Figure 7.

Trans-synaptic neurexin-neuroligin complexes shape excitatory and inhibitory synapses. Presynaptic α-neurexins or β-neurexins (red) can interact with dimeric neuroligins (green) across the synaptic cleft to regulate important aspects of establishment, differentiation and maturation of synapses. Isoforms and splice variants of both molecules have been proposed to be differentially distributed at excitatory or inhibitory synapses to establish specificity. Note that presence of β-neurexins (β-Nrxn) at inhibitory terminals is unclear, while for neuroligins (Nlgn), Nlgn2 and Nlgn4 show quite specific localization and roles at inhibitory synapses. Intracellularly, the cytosolic domains of Nrxn and Nlgn are able to cluster components of the presynaptic release machinery and of postsynaptic signaling pathways and transmitter receptors (R).
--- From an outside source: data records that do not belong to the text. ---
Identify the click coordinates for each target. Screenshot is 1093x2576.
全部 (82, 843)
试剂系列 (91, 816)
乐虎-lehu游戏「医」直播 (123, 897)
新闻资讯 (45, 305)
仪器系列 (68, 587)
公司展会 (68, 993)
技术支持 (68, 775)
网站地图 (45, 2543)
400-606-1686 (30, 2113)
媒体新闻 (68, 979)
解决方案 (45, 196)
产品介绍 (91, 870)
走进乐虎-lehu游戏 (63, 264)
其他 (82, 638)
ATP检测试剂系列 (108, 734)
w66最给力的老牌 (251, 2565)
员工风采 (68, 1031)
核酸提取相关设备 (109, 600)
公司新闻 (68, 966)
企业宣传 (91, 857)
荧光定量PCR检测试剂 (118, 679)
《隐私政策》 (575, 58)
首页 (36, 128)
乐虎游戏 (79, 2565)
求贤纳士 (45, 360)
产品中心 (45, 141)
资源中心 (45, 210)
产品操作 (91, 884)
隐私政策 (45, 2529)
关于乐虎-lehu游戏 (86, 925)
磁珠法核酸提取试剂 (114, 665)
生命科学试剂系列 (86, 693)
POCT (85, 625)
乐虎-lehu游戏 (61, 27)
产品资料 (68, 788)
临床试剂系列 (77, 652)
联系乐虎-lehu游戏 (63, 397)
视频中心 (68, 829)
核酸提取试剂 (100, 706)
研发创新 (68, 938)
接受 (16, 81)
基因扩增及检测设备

The clustering ability of Nrxn and Nlgn variants at excitatory or inhibitory synapses is mostly derived from cell culture assays. AMPAR, α-amino-3-hydroxy-5-methyl-4-isoxazolepropionic acid receptor; GABA, γ-aminobutyric acid; NMDAR, N-methyl-D-aspartate receptor; PSD95, postsynaptic density protein-95; VGat, vesicular GABA transporter; VGlu, vesicular glutamate transporter.